New Study: A Manual for Multi-Stakeholder Cooperatives

Food co-ops typically have hundreds or thousands of consumer owners. But there can be other stakeholders, and a number of food cooperatives, including both new and established businesses, share governance and membership with workers, producers, and community supporters. Although little noticed, we have a growing body of experience and support for these multi-stakeholder cooperatives. Much of this is captured in a fascinating new study, “Solidarity as a Business Model: A Multi-Stakeholder Cooperatives Manual,” that is available online as a 74-page pdf from the Ohio Employee Ownership Center at Kent State University: http://www.oeockent.org (find it under the sidebar for "NEWS"). The study’s primary author, Margaret Lund, was assisted by people in several U.S. and Canadian cooperatives and institutions.
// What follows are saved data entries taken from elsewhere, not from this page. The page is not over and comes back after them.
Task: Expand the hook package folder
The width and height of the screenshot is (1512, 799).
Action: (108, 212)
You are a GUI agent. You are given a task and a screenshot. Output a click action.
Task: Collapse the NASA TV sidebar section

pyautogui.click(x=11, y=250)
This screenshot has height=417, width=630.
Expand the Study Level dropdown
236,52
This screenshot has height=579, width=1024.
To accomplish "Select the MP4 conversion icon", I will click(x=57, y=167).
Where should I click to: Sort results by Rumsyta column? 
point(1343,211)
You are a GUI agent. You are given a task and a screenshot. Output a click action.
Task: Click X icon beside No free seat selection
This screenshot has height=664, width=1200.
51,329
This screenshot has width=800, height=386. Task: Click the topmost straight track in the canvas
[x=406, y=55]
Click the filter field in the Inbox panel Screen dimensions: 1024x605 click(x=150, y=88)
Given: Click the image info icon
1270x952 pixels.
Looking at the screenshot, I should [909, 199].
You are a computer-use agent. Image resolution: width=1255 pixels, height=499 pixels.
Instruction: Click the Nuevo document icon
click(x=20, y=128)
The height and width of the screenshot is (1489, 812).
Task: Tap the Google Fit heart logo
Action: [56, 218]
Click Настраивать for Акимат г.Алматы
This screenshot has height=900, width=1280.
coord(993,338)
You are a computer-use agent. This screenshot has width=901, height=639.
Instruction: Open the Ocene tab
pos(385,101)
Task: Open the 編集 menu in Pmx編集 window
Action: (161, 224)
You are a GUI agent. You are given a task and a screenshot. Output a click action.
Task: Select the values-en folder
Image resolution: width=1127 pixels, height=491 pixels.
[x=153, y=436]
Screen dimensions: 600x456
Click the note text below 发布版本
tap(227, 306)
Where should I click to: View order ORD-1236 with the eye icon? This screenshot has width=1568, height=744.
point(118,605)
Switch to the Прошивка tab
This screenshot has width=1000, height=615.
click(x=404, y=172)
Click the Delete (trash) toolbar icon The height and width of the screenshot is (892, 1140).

Fully half of the dozen case studies focus on co-ops in the food sector, including international and U.S. examples such as these: *Weaver Street Market (Carrboro, N.C.) – a strongly successful worker/consumer hybrid *Producers & Buyers Co-op (Eau Claire, Wis.) – supplying local food to hospital food service departments *Oklahoma Food Co-op – a preorder, online operation for consumers and producers *Fifth Season Cooperative (Viroqua, Wis.) – a unique model aimed at strengthening the local food system in southwest Wisconsin, with six member classes spanning the entire supply chain. The Cooperative Development Center at Kent State, the publisher, was supported in this project by funding from a USDA Rural Cooperative Development Grant program and the Cooperative Foundation.